┌─ DATA PROVIDED

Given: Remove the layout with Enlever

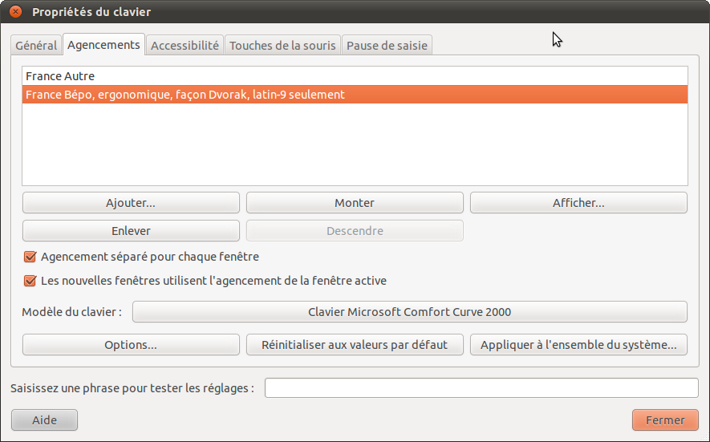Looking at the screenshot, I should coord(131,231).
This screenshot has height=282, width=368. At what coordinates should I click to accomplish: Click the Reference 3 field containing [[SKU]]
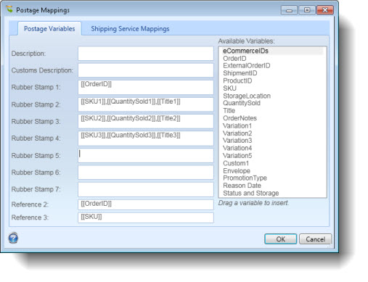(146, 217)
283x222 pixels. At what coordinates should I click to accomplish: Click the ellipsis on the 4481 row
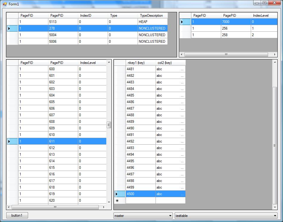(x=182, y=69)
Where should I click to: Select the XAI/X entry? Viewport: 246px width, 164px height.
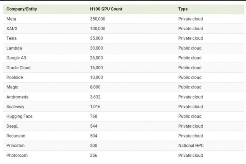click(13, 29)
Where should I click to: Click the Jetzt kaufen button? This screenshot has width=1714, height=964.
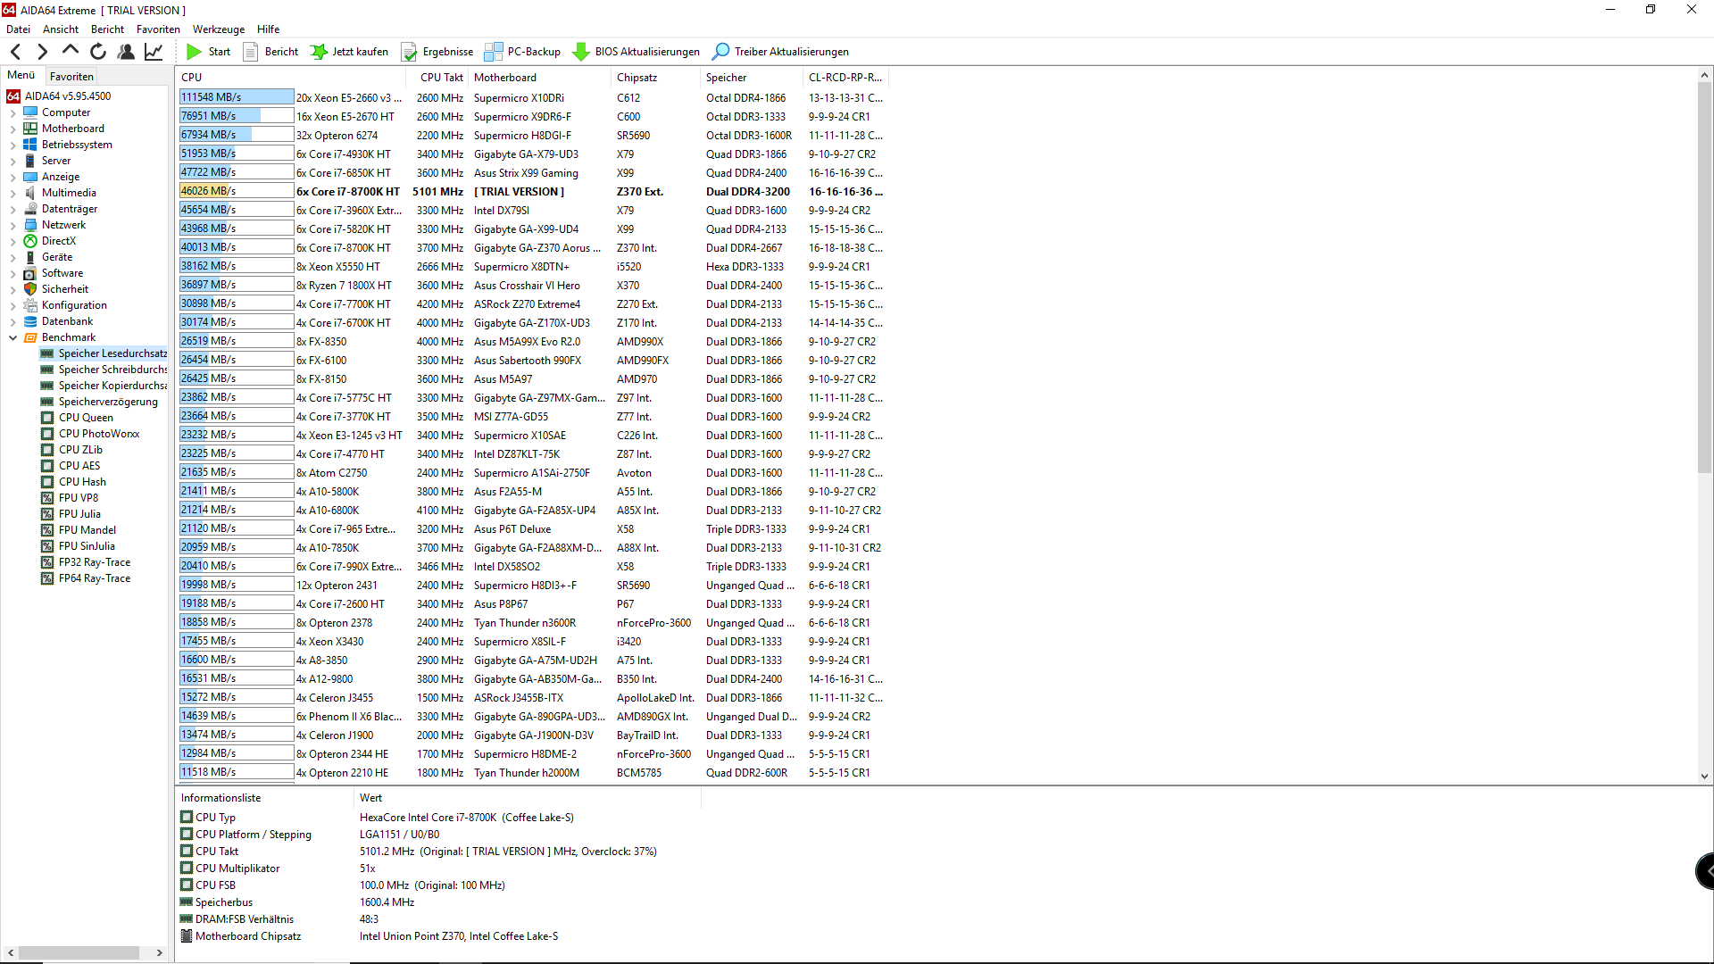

└─

YOUR OBJECTIVE: Please copy the whole listing above, swapping "At what coordinates should I click to accomplish" for "Which point should I click to complete" everywhere it occurs and keeping every other word unchanged. Omit the pictures.

RESULT OF THE TASK:
Given: Remove the layout with Enlever

Looking at the screenshot, I should coord(131,231).
This screenshot has height=282, width=368. Which point should I click to complete: Click the Reference 3 field containing [[SKU]]
(146, 217)
283x222 pixels. Which point should I click to complete: Click the ellipsis on the 4481 row
(x=182, y=69)
Where should I click to: Select the XAI/X entry? Viewport: 246px width, 164px height.
click(13, 29)
Where should I click to: Click the Jetzt kaufen button? This screenshot has width=1714, height=964.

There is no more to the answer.